Write out word for word the lines from the one holding "Image resolution: width=877" through the end of the data, and only those lines. Pictures stay out.
=== Begin Enclosure ===
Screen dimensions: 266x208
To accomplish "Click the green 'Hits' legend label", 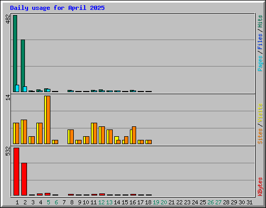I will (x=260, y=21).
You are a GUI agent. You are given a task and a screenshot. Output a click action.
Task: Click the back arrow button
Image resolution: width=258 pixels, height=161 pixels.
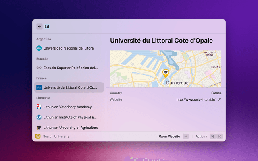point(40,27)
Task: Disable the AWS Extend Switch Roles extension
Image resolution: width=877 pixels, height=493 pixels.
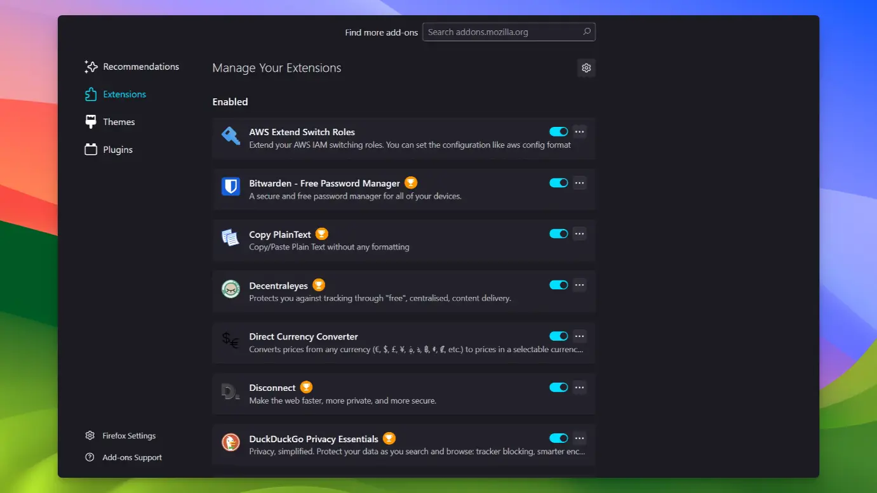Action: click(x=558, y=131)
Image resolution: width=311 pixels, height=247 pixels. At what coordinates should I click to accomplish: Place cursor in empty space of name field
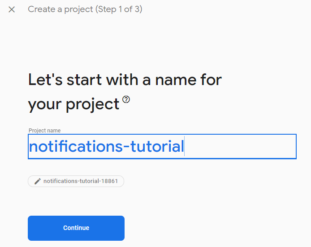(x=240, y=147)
=== End Enclosure ===
Task solution —
Image resolution: width=877 pixels, height=493 pixels.
Action: click(x=558, y=131)
Image resolution: width=311 pixels, height=247 pixels. At what coordinates should I click to accomplish: Place cursor in empty space of name field
(x=240, y=147)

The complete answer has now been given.